Brian F. Flook (born 1939) is a former Welsh swimmer and water polo player who specialised in freestyle and competed at the Commonwealth Games.

== Biography ==
Flook, born in Newport, Wales, was a member of the Newport Swimming Club.

He took up swimming at the age of 15 and became a coach painter before winning the 1957 Welsh one-mile Championship. Flook finished third in the 220 yards freestyle at the Welsh 1958 A.S.A. Championships.

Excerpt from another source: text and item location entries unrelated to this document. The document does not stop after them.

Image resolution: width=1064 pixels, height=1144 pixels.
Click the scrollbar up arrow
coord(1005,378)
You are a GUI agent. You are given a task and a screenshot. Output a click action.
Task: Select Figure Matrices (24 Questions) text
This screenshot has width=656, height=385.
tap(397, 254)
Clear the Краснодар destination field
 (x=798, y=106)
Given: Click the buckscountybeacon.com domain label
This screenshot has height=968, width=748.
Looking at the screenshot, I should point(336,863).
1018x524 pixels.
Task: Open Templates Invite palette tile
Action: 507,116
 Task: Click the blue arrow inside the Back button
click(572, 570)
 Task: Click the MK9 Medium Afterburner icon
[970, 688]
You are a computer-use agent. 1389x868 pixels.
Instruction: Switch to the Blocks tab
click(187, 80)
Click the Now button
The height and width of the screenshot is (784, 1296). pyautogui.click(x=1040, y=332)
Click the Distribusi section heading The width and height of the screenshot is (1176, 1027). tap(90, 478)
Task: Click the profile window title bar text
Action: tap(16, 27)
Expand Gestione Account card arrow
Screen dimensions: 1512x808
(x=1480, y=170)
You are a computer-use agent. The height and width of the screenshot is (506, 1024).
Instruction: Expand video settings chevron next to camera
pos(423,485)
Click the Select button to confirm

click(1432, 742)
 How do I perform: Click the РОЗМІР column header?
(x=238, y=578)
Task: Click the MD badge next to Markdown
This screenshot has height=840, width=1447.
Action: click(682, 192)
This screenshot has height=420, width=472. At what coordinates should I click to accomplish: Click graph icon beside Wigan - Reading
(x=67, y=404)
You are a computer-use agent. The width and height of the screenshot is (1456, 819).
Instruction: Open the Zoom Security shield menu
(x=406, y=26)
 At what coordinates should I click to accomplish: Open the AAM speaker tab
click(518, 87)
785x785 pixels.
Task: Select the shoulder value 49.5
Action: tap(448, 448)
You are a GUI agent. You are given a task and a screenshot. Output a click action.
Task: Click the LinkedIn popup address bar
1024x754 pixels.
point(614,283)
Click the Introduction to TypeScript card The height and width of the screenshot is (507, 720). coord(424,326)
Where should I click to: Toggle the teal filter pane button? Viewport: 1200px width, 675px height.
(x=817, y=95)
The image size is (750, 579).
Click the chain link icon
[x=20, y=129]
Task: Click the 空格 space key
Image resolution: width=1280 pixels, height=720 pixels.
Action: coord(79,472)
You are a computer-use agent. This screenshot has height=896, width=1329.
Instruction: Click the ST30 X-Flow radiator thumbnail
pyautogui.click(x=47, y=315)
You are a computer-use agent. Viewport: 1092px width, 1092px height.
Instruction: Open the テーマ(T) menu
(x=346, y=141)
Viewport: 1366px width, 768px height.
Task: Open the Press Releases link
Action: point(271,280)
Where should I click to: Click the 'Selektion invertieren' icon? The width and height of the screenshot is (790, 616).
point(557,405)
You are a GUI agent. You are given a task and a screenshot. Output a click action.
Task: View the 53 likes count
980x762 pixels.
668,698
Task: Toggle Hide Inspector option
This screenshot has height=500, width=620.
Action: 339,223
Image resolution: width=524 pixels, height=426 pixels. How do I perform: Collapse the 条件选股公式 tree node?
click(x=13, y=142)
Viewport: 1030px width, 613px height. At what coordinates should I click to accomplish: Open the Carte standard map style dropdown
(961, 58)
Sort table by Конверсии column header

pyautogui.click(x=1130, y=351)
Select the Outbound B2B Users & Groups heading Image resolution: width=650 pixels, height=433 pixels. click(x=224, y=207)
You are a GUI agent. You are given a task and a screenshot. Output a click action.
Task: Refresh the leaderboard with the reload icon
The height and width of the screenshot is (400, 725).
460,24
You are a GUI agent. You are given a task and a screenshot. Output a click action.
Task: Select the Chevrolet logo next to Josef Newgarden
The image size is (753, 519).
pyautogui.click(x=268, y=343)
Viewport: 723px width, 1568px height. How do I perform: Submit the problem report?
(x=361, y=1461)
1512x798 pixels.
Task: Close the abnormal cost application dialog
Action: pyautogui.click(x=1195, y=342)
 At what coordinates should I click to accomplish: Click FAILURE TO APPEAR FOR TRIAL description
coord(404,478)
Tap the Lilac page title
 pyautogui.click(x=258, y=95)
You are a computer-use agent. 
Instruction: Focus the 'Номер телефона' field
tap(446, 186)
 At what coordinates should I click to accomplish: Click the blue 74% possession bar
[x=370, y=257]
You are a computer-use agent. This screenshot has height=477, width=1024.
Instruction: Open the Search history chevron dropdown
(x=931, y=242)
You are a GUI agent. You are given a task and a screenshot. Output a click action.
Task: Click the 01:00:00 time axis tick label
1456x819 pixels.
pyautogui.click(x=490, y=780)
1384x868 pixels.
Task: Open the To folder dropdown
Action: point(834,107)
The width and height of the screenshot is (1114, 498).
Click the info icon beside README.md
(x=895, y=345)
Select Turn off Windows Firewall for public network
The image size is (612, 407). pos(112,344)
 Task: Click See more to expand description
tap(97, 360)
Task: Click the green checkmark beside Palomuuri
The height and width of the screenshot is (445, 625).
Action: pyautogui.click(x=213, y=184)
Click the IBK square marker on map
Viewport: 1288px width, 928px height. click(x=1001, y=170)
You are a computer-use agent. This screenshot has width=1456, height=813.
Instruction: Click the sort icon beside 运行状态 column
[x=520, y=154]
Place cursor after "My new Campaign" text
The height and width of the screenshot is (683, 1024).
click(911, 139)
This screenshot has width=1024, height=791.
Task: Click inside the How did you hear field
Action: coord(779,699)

He represented the Welsh team at the 1958 British Empire and Commonwealth Games in Cardiff, Wales, where he competed in the 440 yards freestyle and helped Wales secure a fifth place finish in the final of the men's 220 yards freestyle relay relay, with Glyn Morgan, David Glasenbury and Mike Edwards.

From 1958 to 1962 he was a five time winner of the prestigious Taff Swim held in Roath Park Lake. In October 1958 he won the 400 yards Bologna Trophy after Bob Sreenan and Stan Clarke were both disqualifed for touching the end rail which the organisers had forgotten to remove.

He later played water polo and represented Great Britain at an international level into his late thirties.

In 1961 he married fellow international swimmer Geraldine Francis.